For a time in my life, like so many other Canadians, I simply could not afford housing. I had to couch surf. I fortunately had a second-hand car that I was able to sleep in. These are the kinds of things that Canadians should not have to struggle with. There should be that right to housing, and this is something the NDP has brought forward repeatedly over the course of the last few years, which is to put in place housing policies that actually make sense.
The Conservatives are bringing forward a different motion today, and this is something that we are all rejoicing in. They normally do the carbon tax for every one of their opposition days. Today, they are finally tackling housing. However, what I was hoping to see was the member for Carleton standing up to say, “We are sorry, Canadians. We are sorry about our contribution to the housing crisis. We are sorry that we almost doubled housing prices during the Harper regime.”
Yes, the Conservatives can point to the Liberals for doing the same thing, but this tit-for-tat does not provide the affordable housing that Canadians need. I thought that the member for Carleton would stand up to say that they were so sorry that, in the last five years of the Harper regime, they lost 322,000 affordable rental units. I thought he would say that they are sorry they did that to Canadians, that they contributed, over the course of the 10 years of the Harper regime, to stripping apart the social safety net and allowing the destruction of affordable housing, with so many housing units converted to higher-priced units, so people could not afford them.
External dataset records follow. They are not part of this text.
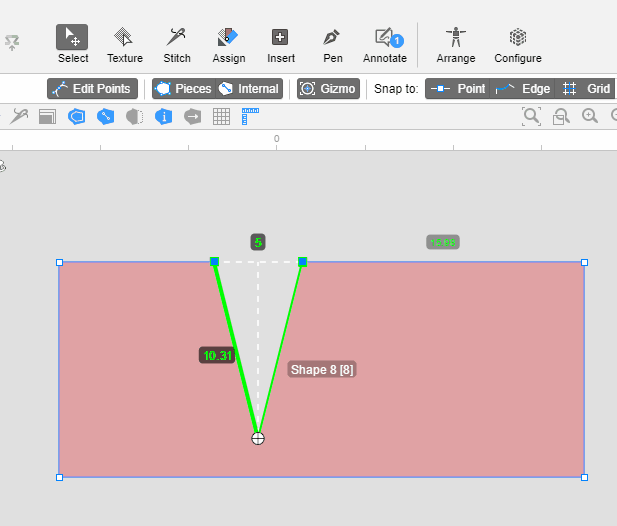
Task: Toggle the Gizmo display
Action: (x=328, y=89)
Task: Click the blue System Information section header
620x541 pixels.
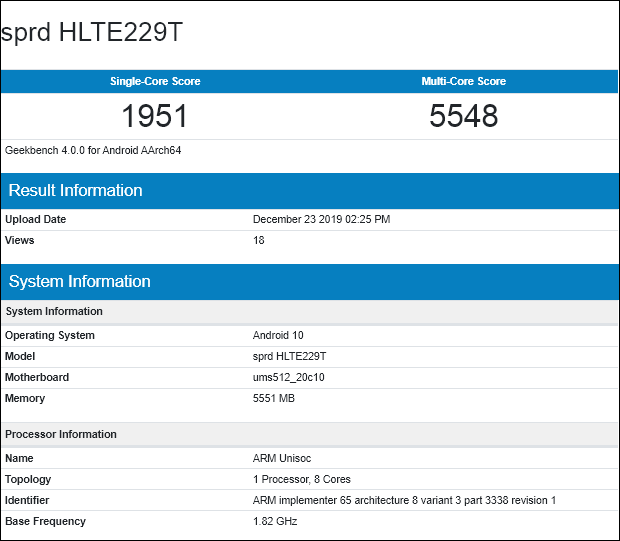Action: pyautogui.click(x=80, y=281)
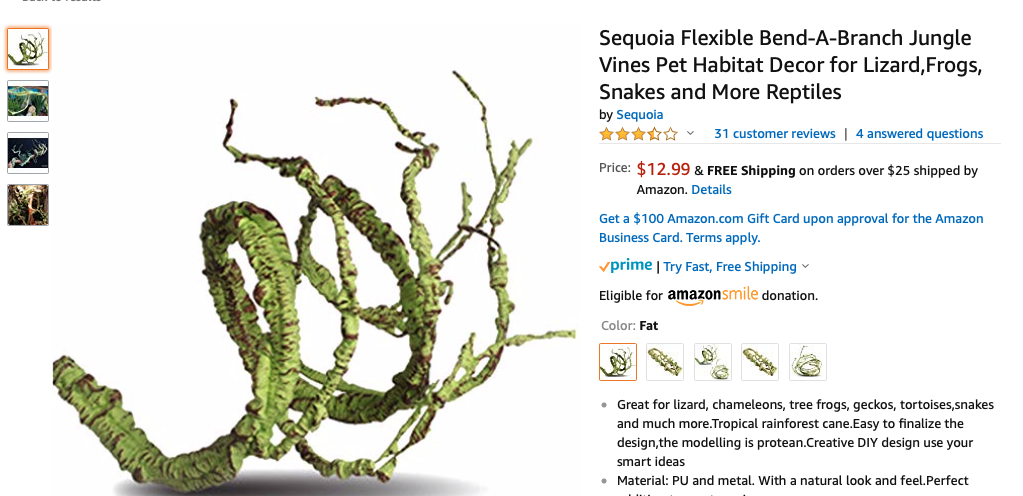View the second terrarium thumbnail image
1023x496 pixels.
point(28,101)
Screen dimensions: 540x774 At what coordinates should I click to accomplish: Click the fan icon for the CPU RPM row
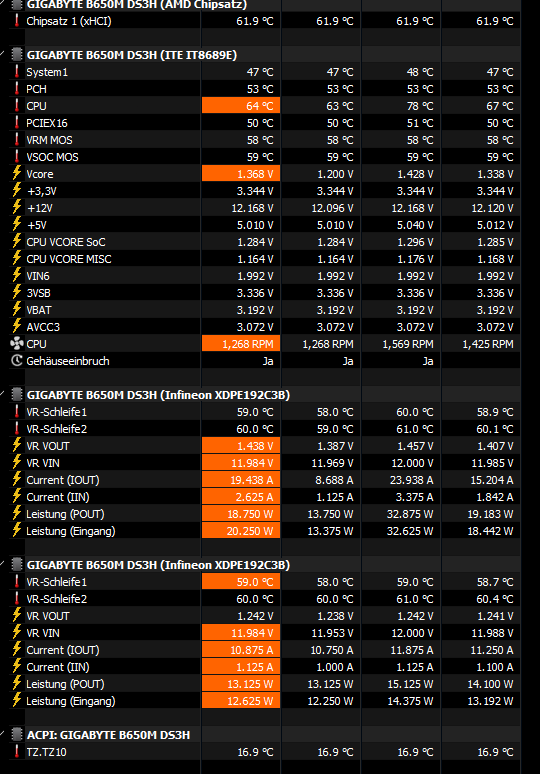(17, 344)
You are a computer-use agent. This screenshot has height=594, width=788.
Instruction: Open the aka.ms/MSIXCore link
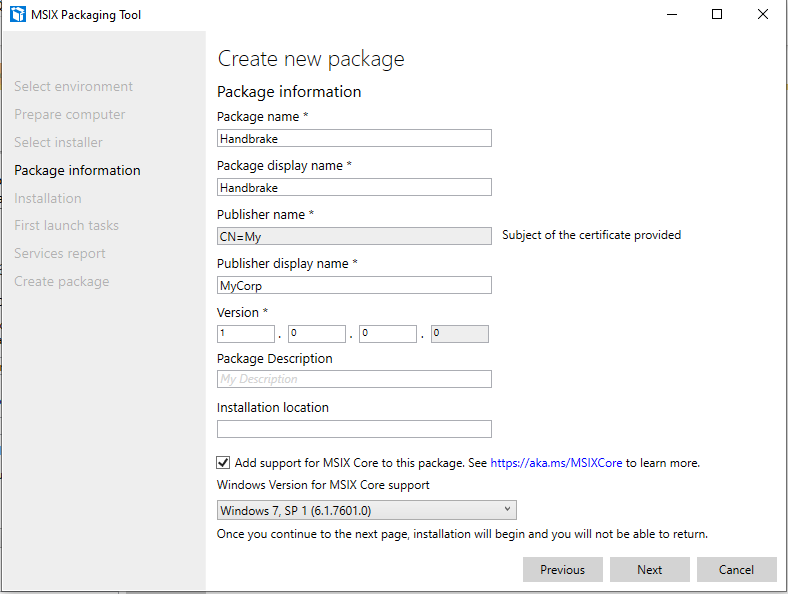coord(556,463)
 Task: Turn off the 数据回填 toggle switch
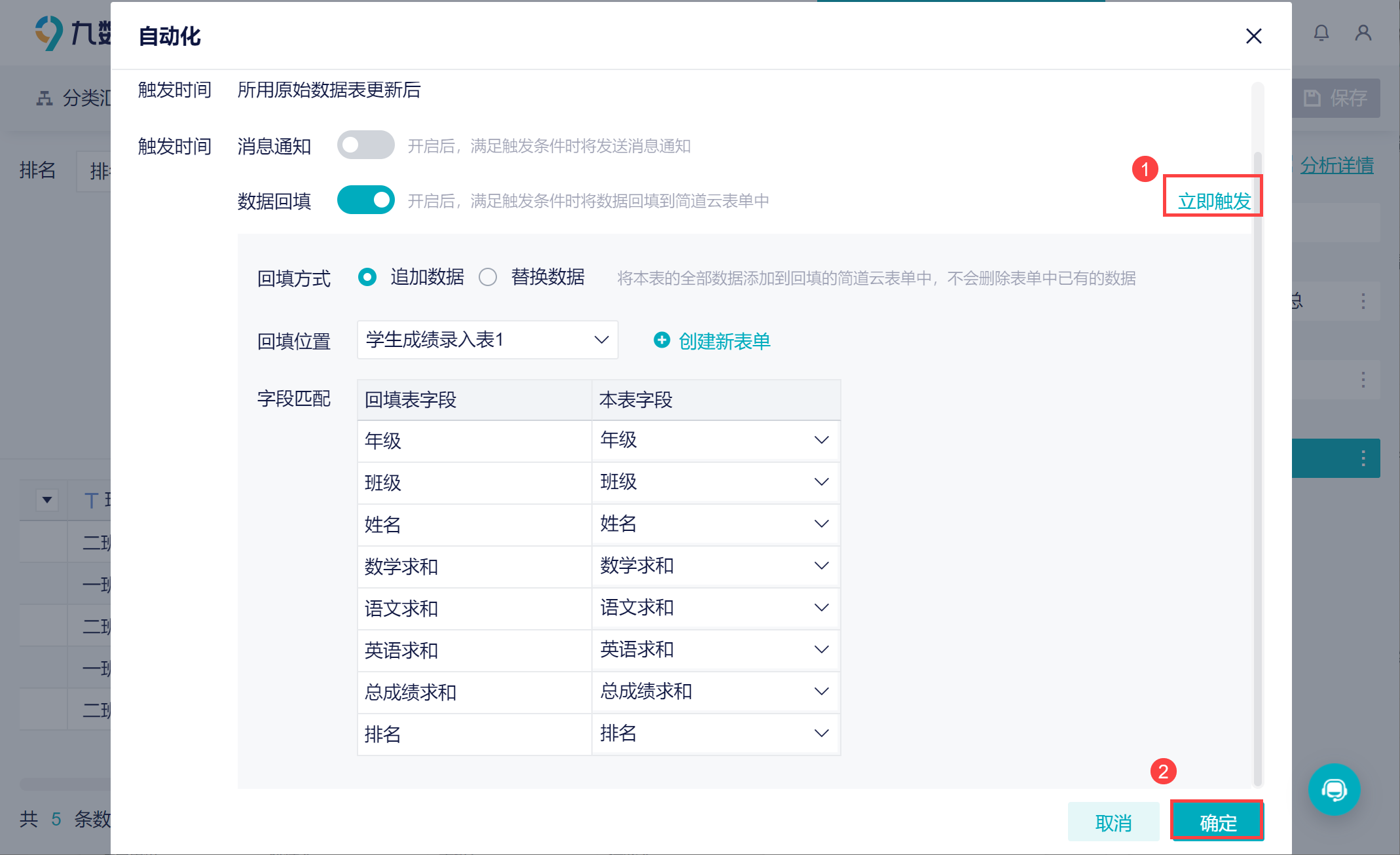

I was hoping the member for Carleton would do that, but we have not had any apologies from the Conservatives for their absolutely lamentable record over the course of that dismal decade of the Harper regime, where they stripped apart all of the protections that Canadians needed. The Conservatives basically amplified a despicable decision made by Paul Martin to end the national housing program and, instead of saying it was developing as a crisis and that they needed to address it, we saw the results.
We saw that the Conservatives did not protect those affordable housing units and did not make the investments in social housing, co-operative housing or community housing, which Canadians, seniors, students, families and people with disabilities need. The Conservatives did not do any of that. They had an appallingly bad record.
The first step the Conservatives need to take, as a party, is to recognize what a deplorable, appalling record they have. They nearly doubled housing prices with respect to market housing, and they basically did not protect hundreds of thousands of rental units that were affordable, and those that were lost to higher-priced units in conversions. These are things that Conservatives should acknowledge. These are things for which Conservatives should step up to say that they are sorry, to Canadians, for their very large part in provoking the housing crisis that exists today.
However, not a single Conservative has done that. No Conservative has stepped up to say that they were wrong to do what they did during that dismal decade and to acknowledge their contribution to this housing crisis. Yes, the Liberals are culpable as well, but the Conservatives played a significant, major and disappointing role in the housing crisis that we know today.
After the Conservatives allowed those rental units to be converted, and people with disabilities, seniors, students and families lost their affordable housing, the most reasonable person in this country would say that, really, when the Conservatives are raising in the House on the issue of housing for the first time ever for their opposition day, they should have started off by saying that they are sorry for all the neglect and everything they did that has contributed to so many people being homeless today.